With Sway, the movement element expands beyond just an on-screen movement to encompass the whole body, with users guided by on-screen instructions, music and moving visuals to focus their attention and make slow and gentle movements — these can be whole-body movements or just moving the hand that’s holding the phone.

Sway starts with a couple of minutes of guided “swaying” and gradually increases the time of each daily session until the user is clocking 20 minutes of movement per day. A series of levels are also unlocked as you progress, encouraging a range of different movements aimed at relaxing the user.

As well as displaying text instructions to get sessions started, the screen of the Sway app is given over to soothing visuals — consisting of a generative soundscape of undulating hills in pastel-toned gradient colors that morph and change form and color while you move back and forth. Users are encouraged to don headphones and soak themselves in the tranquil accompanying music.

After a few moments, the app also moves on to instructing the user to look away from the screen so a relaxation session can continue with a phone tucked entirely out of sight, in a pocket say, with just music and physical movement left.

If this is all sounding a bit too hippie for your tastes, ustwo is claiming it can back up its theory of “interactive meditation” being effective for relaxation purposes, and more accessible — and more effective in noisy environments — than audio-guided meditations based on a series of studies it commissioned.

The basic argument being you might be able to more easily fit one of its “interactive meditation” sessions into, for example, your daily commute or your office environs, where it might be harder to concentrate on a more traditional audio-guided meditation given all the distracting activity going on around you.

The studies were carried out by Professor Xiangshi Ren at the Center for Human Engaged Computing at the Kochi University of Technology in Japan, and compared ustwo’s earlier Pause app with the audio-guided meditation app Headspace.

However they only involved a small number of participants, and were not placebo-controlled. “To date we’ve only focused on validating its functional effects, and not yet done any placebo-controlled trials — this is something we’ll definitely explore,” says a spokesman.

They also weren’t studying the effectiveness of Sway specifically — but testing its predecessor Pause. Albeit, ustwo is arguing both apps are essentially utilizing the same physically interactive approach to encouraging mindfulness and relaxation.

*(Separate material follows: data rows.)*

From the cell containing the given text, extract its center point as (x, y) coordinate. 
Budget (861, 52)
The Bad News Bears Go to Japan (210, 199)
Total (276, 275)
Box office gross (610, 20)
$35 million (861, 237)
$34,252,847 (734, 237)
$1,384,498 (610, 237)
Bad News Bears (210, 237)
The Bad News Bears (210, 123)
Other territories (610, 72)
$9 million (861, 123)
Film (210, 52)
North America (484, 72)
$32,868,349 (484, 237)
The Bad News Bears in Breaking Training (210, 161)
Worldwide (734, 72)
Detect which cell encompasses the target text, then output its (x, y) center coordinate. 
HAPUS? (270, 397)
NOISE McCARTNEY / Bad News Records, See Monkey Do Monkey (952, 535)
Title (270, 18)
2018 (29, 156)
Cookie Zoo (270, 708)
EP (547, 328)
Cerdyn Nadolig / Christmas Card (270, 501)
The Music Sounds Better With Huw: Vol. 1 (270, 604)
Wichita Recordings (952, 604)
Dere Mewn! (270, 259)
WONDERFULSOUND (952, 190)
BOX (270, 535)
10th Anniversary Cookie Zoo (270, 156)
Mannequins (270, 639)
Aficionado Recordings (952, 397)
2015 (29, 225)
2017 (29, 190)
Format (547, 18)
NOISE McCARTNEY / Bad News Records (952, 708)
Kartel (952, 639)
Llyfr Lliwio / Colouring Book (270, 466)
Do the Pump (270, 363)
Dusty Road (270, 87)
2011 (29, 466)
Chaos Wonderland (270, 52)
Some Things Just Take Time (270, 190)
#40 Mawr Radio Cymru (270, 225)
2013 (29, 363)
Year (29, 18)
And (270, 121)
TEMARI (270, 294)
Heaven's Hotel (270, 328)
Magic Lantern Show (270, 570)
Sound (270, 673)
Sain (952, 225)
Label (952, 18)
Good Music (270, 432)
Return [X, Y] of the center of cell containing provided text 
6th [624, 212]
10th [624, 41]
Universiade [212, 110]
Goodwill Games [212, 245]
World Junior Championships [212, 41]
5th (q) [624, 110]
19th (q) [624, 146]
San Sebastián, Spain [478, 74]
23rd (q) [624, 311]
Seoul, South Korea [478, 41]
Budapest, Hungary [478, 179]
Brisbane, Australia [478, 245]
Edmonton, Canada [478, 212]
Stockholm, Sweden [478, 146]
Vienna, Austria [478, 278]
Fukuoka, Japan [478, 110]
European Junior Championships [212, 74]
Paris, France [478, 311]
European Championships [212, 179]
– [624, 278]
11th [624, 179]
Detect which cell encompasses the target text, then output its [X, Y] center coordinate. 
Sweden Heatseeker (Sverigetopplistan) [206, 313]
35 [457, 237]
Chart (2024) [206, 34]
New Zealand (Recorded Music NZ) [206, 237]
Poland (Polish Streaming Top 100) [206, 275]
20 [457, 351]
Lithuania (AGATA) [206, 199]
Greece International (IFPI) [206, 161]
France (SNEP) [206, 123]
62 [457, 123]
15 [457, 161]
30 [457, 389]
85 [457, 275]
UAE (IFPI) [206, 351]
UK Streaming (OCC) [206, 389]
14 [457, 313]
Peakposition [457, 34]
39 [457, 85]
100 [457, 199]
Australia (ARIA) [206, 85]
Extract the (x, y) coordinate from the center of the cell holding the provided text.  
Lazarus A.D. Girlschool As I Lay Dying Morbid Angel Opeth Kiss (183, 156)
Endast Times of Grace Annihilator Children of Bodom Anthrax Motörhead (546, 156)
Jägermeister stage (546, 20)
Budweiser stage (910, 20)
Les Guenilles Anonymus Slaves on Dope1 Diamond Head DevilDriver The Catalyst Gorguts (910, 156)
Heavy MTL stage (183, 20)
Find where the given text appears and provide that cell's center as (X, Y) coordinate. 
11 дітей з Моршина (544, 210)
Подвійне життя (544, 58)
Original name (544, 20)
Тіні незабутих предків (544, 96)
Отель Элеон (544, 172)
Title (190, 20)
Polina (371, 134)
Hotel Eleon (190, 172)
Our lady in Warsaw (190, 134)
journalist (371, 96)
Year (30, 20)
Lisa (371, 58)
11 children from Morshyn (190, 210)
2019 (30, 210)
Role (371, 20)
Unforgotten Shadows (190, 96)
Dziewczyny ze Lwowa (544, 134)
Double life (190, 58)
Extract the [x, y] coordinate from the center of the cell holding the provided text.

And, well, at the end of the day if an app ends up making some people feel calmer because they think it’s helping them feel calmer it’s arguably doing something positive (even if not necessarily for the reasons claimed).

As with ustwo’s other mobile health apps, Sway — which launches tomorrow — will be a paid download, this time priced at $2.99.

The earlier Pause app ($1.99) has had around 400,000 downloads to date, while Moodnotes ($3.99) has clocked around 40,000 downloads on iOS, with an Android version also due to launch “within weeks.”